Antonio Lauro was academically trained as a musician but early on was closely involved with the folk music of his country, singing and playing the guitar and cuatro (a tiny four-stringed guitar) in various groups. His popularity is based largely on his many pieces for the guitar which were first brought to the notice of a wider public through the work of his fellow Venezuelan and virtuoso guitarist. Alirio Diaz. His pieces are often named after people and places: Maria Luisai is the name of his wife, Natalia is his daughter, and Carora the birthplace of Diaz.
Both Jorge Morel and Jorge Cardoso are Argentinian virtuoso guitarists with very different backgrounds: Morel lives in America and is well known as an arranger and performer while Cardoso studied to be a doctor and lives in Spain.
The guitar music of Leo Brouwer has become standard repertoire, and he is also renowned as a performer, conductor, composer of film scores and an avid researcher into the musical roots of his country, Cuba.

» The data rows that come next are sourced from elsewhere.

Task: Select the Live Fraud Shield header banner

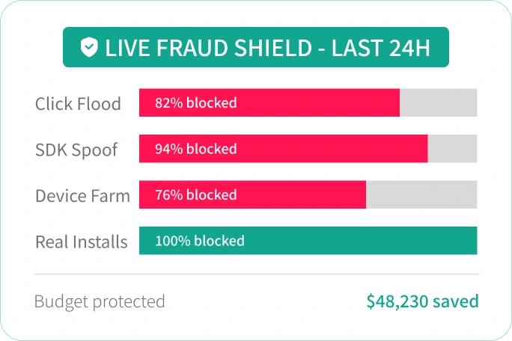Action: [256, 47]
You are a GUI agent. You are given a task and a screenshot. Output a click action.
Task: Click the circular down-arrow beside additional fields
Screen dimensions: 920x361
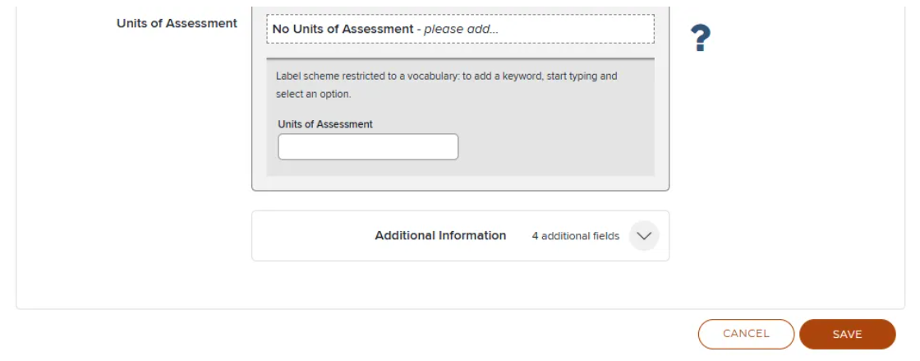644,235
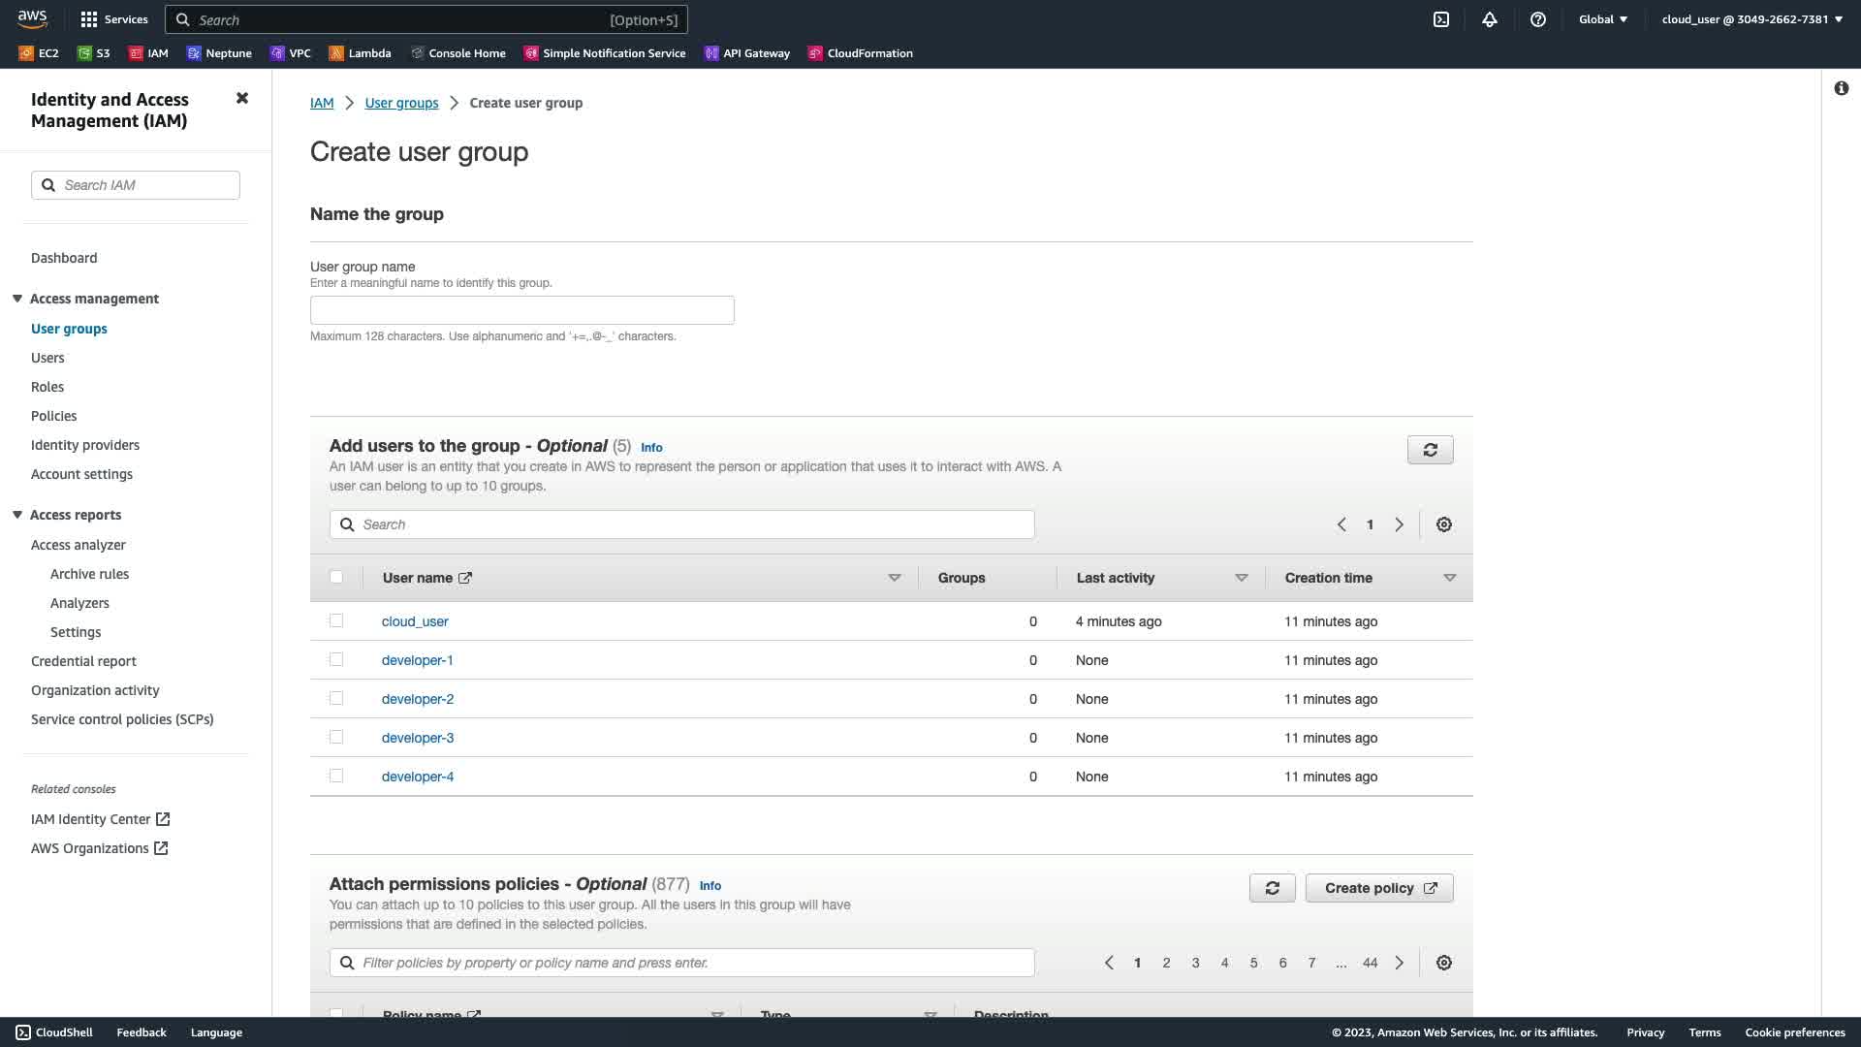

Drume Negrita (Sleep Little Black Girl) is a gentle lullaby while the Suite in D is an early piece which demonstates the composer's folk roots.
EI Diabio Suelto (The Devil at rest) was originally a piano piece, a sort of Latin American ragtime, and has become one of the most popular and arranged pieces in Venezuela. The song Alfonsina y el Mar (Alfonsina and the Sea) holds a similar position in Argentina, and its composer Ariel Ramirez is a renowned keyboard player and composer of the popular Misa Criolla, a folk mass.

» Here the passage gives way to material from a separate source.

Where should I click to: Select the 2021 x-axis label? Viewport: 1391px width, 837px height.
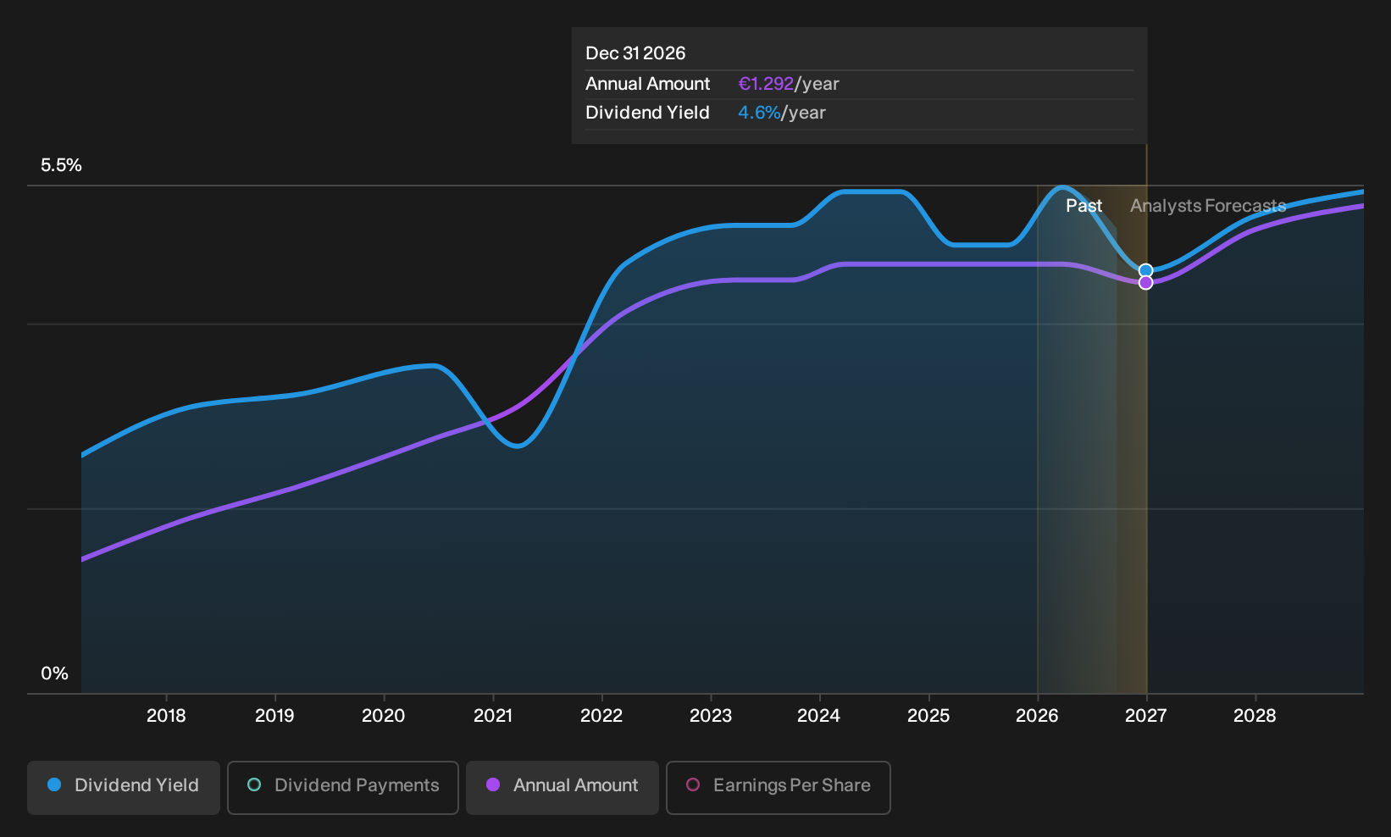pyautogui.click(x=493, y=716)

The sounds of the Tango and the Milonga (a kind of cowboy music from the Pampas) are never far away from the music of Astor Piazzolla. His compositions (he studied with Nadia Boulanger in Paris) and performances (he is a master of the bandoneon, a kind of large concertina) transform the Argentinian tango in the way that the Suites of Bach transformed Baroque dances such as the Minuet and Sarabande: that is, the dance form is used as a vehicle for a wider musical expression. His suite of five pieces for guitar was inspired by the Five Bagatelles for guitar written by Sir William Walton for the great English guitarist Julian Bream, and covers a similar gamut of musical scenes and emotions.
Finally, the original sound of the Tango in its heyday is given a tongue-in-cheek but affectionate homage by the young French guitarist, Roland Dyens, who dubs the composition, un rien canaille, but actually achieves rather more.
Gerald Garcia was born in Hong Kong and now lives in Oxford, his base for a busy career as recitalist, composer and conductor.